David’s religion had a big impact on his life and work. From a young age, his father read him Bible stories and he attended the local church twice every Sunday. He learnt about the work of Christian missionaries – people who travel across the world to tell others about their God. David was influenced by the writings of German missionary Karl Gützlaff, who advised missionaries to become doctors so they could carry out their missionary work and convert people through serving others with their medical needs.

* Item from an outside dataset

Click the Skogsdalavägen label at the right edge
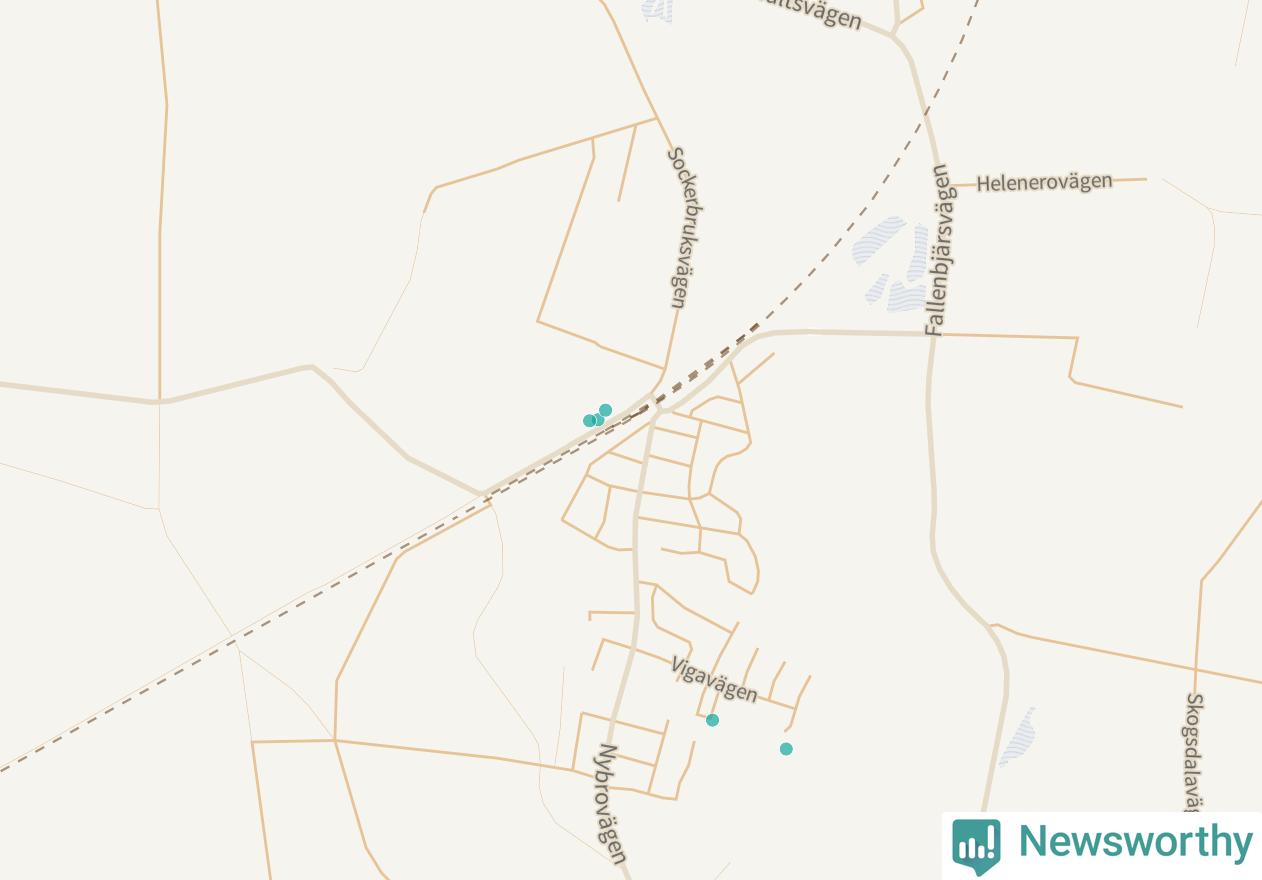Viewport: 1262px width, 880px height. click(1193, 752)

After finishing his medical training, David trained at the London Missionary Society and he planned to go to the East Asia, but then the first Opium War broke out between Britain and China. By chance, he went to a talk by Robert Moffat, a Scottish missionary who was on leave from his base in Southern Africa. David was inspired by Moffat’s stories and decided to go to Southern Africa instead.
When David got to Africa, he was interested in learning about the religious and cultural beliefs of the people he met, however his work as a Christian missionary meant he was there to convert people to his faith. He shared his beliefs by learning African languages so he could read the Bible to lots of different community groups. His wife, Mary, knew many African languages, including Setswana. Knowing the local languages was important for missionary and other colonial work. Another way he shared the stories from the Bible was through images. He used a magic lantern, which worked similarly to a projector. Lantern slides were used to show biblical stories.
At the time, many European missionaries in Africa set up mission stations near the coast, but few had gone into the heart of Africa because there were no maps and no roads. David, wanting to spread the Christian message far and wide, spent much of his life exploring and mapping Southern and Central Africa, opening up these routes for other missionaries and commercial activities.